How to Implement API Request Batching for Efficient Scraping
API request batching is a crucial technique for optimizing web scraping performance by grouping multiple requests together and processing them efficiently. This approach reduces overhead, improves throughput, and helps manage rate limits while maintaining system stability.
What is API Request Batching?
Request batching involves collecting multiple API requests and processing them as a group rather than handling each request individually.

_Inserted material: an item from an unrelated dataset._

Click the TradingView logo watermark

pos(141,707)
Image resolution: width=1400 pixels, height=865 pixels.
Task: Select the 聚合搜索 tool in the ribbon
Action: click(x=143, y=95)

This technique offers several advantages:
- Reduced overhead: Fewer connection establishments and teardowns
- Better resource utilization: More efficient use of system resources
- Improved throughput: Higher requests per second with proper implementation
- Rate limit management: Better control over request frequency
- Memory optimization: Batch processing can reduce memory fragmentation
Basic Batching Implementation in Python
Here's a fundamental implementation using Python's asyncio
and aiohttp
:
import asyncio
import aiohttp
from typing import List, Dict, Any
import time
class APIBatcher:
def __init__(self, batch_size: int = 10, delay: float = 1.0):
self.batch_size = batch_size
self.delay = delay
self.request_queue = []
self.session = None
async def __aenter__(self):
self.session = aiohttp.ClientSession()
return self
async def __aexit__(self, exc_type, exc_val, exc_tb):
if self.session:
await self.session.close()
def add_request(self, url: str, method: str = 'GET', **kwargs):
"""Add a request to the batch queue"""
self.request_queue.append({
'url': url,
'method': method,
'kwargs': kwargs
})
async def process_batch(self, requests: List[Dict]) -> List[Dict]:
"""Process a batch of requests concurrently"""
tasks = []
for req in requests:
task = self._make_request(
req['url'],
req['method'],
**req['kwargs']
)
tasks.append(task)
results = await asyncio.gather(*tasks, return_exceptions=True)
return results
async def _make_request(self, url: str, method: str, **kwargs) -> Dict[str, Any]:
"""Make individual HTTP request"""
try:
async with self.session.request(method, url, **kwargs) as response:
return {
'url': url,
'status': response.status,
'data': await response.text(),
'headers': dict(response.headers)
}
except Exception as e:
return {
'url': url,
'error': str(e),
'status': None
}
async def execute_batches(self) -> List[Dict]:
"""Execute all queued requests in batches"""
all_results = []
while self.request_queue:
# Get next batch
batch = self.request_queue[:self.batch_size]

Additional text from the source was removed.